Multiple studies have begun to define a role for Vav in the development and progression of hematological malignancies. Transgenic mice have been generated with Vav1, 2, 3, and Rasgrf2 null alleles individually and in combination, and as mentioned above, these animals have defects in T-cell development and activation. Somewhat unexpectedly, longitudinal studies of Vav1 null mice revealed an increased incidence of aggressive lymphoblastic-like T-cell leukemia/lymphomas [32
]. The latency to the development of this murine T-cell leukemia/ lymphoma decreased and the incidence increased when Rasgrf2, a GEF with specificity for Ras and Rho/Rac GTPases, was additionally deleted from the genome in these mice.
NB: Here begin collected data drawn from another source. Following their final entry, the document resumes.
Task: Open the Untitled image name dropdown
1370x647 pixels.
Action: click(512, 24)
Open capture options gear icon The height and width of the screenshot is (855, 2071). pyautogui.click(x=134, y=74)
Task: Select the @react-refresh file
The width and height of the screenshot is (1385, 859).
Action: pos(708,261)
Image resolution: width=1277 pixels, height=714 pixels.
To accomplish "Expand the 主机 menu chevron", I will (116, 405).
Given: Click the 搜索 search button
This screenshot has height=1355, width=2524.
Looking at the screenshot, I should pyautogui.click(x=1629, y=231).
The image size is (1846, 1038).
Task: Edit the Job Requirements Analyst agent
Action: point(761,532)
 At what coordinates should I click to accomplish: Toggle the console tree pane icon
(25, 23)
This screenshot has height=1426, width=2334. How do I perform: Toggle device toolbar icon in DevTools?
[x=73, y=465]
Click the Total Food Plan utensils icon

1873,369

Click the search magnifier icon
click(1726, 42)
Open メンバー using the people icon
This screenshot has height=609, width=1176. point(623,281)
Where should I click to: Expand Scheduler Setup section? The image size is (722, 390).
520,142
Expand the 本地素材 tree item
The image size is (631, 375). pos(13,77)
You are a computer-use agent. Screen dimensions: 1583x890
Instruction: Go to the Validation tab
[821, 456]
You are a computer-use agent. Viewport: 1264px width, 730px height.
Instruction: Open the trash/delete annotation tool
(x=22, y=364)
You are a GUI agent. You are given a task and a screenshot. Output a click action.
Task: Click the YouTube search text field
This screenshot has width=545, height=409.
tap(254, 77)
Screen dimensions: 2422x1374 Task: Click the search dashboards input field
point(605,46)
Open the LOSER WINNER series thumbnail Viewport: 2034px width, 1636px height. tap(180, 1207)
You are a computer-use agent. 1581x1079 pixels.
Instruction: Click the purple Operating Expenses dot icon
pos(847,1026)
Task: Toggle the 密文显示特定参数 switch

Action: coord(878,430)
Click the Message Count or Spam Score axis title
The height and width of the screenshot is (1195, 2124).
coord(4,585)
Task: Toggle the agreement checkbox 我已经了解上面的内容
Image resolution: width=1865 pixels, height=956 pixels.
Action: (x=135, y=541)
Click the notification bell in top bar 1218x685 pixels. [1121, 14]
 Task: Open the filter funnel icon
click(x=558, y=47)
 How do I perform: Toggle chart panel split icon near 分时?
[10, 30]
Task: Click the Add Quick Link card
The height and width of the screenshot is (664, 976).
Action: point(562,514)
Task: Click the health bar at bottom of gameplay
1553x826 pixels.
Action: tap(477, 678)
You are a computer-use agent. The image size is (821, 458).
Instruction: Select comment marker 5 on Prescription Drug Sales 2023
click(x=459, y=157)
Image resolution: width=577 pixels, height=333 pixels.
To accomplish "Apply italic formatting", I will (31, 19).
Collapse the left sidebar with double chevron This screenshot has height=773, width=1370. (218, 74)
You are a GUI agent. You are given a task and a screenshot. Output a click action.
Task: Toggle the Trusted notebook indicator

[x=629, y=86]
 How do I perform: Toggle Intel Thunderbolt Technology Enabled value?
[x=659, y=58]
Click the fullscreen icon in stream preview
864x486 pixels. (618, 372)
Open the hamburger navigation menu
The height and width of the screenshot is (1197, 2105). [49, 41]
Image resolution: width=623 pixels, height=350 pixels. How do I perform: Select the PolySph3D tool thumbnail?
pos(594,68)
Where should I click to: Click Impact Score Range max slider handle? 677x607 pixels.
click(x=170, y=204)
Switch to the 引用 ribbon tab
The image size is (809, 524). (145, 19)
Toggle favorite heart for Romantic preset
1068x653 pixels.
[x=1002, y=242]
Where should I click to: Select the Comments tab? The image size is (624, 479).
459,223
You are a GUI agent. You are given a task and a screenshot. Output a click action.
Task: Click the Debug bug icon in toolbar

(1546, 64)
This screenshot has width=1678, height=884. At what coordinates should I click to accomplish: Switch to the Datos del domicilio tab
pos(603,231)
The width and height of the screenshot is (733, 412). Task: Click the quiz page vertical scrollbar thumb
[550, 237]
Examination of the immunophenotypic characteristics reveal the T-cell leukemia/lymphoma to be similar to those that develop spontaneously in older mice.
This increased development of T-cell lymphoblastic- like tumors in Vav1 null mice was unexpected given previous data implicating Vav1 as a proto-oncogene; indeed, this result complicates predictions of possible efficacy of Vav1-targeted small molecule inhibitors on the development and progression of human cancer. Given that Vav1 plays a role in the normal selection of mature thymocytes during development, one possibility is that Vav1 may help to reduce the negative selection of T-cell clones with potentially neoplastic rearrangements of somatic DNA during development. Alternatively, Dumont et al. [25
] have shown that deletion of both the Vav and Rac family in mice leads to upregulation of Notch signaling during early thymic development. The role of gain of function Notch1 alterations in the development of murine and human T-cell lymphoblastic lymphoma has been well established [33
], and thus it is tempting to speculate that Vav and Rac signalling alterations lead to T-cell lymphoblastic leukemia/ lymphoma through deregulation of Notch signaling ().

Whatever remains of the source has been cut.